In one of Olmert's first major tests, he led his Cabinet in a unanimous decision to let Palestinians vote in Jerusalem during their Jan. 25 parliamentary election, defusing a crisis that threatened to derail it.
Also Sunday, Israeli troops shot and killed a Palestinian mother and her armed son in what appeared to be a mixup sparked by a village feud, residents said.
Prime Minister Ariel Sharon's family told doctors Monday he twitched his eyelids, but hospital officials said it's too early to say whether the movement is a sign of recovery from a devastating stroke.
Sharon remained in critical but stable condition on Sunday. Doctors decided to put him under general anesthesia and perform a tracheotomy on him to help wean him off a respirator, according to a statement from Hadassah Hospital, where he is being treated. The hospital said the surgery, which took less than an hour, was successful.
During the operation, doctors cut a small hole in Sharon's neck and insert a tube directly into his windpipe. Sharon had to undergo the procedure because the plastic tube currently connecting his windpipe with the respirator will start to cause him damage if it remains in for much longer, said Dr. Philip Stieg, chair of neurosurgery at the Weill-Cornell Medical College in New York.

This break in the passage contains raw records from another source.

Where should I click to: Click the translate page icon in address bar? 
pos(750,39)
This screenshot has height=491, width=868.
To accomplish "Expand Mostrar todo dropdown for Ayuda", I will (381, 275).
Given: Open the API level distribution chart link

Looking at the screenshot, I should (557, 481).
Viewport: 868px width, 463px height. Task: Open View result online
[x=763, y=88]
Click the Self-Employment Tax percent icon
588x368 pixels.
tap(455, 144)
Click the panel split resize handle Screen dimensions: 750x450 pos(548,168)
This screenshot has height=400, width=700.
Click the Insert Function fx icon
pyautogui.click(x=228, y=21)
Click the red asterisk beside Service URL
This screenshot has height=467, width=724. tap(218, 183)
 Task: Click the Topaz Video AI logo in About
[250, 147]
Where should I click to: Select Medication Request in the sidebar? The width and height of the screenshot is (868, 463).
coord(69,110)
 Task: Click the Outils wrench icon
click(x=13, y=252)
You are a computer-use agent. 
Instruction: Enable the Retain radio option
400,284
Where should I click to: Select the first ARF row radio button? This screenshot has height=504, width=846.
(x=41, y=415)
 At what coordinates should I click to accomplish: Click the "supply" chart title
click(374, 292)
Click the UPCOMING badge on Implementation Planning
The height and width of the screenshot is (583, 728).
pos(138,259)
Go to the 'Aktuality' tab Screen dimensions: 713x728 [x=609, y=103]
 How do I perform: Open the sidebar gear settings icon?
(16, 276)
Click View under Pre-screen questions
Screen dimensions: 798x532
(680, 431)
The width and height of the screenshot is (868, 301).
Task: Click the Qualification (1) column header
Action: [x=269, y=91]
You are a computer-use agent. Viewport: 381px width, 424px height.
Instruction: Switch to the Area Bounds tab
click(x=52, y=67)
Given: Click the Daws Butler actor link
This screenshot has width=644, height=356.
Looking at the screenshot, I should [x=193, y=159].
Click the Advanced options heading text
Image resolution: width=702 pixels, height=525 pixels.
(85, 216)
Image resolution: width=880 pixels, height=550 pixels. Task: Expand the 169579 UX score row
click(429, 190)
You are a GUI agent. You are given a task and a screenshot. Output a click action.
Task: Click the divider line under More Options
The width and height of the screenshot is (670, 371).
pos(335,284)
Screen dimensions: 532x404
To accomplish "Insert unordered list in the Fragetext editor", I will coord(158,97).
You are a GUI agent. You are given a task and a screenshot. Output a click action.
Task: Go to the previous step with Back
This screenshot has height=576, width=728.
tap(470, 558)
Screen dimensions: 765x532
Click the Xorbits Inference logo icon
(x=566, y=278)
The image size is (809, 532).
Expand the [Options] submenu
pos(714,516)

Doctors began reducing Sharon's sedatives last week to try to rouse him from a medically induced coma. The sedatives were stopped completely Saturday night, Hadassah Hospital said Sunday, but Sharon has not woken up.
Stieg said the tracheotomy and the passage of time make it more probable that Sharon will either be in a vegetative state or have low cognitive abilities.
"He's not turning the corner, he's not waking up ... they're having to do more things to keep him alive," he said.
Olmert, seen as Sharon's likely heir, has been running the government since the prime minister's Jan. 4 stroke. He has left Sharon's chair empty during Cabinet meetings, including Sunday's, symbolically waiting for him to resume his duties, which medical experts say is a near impossibility.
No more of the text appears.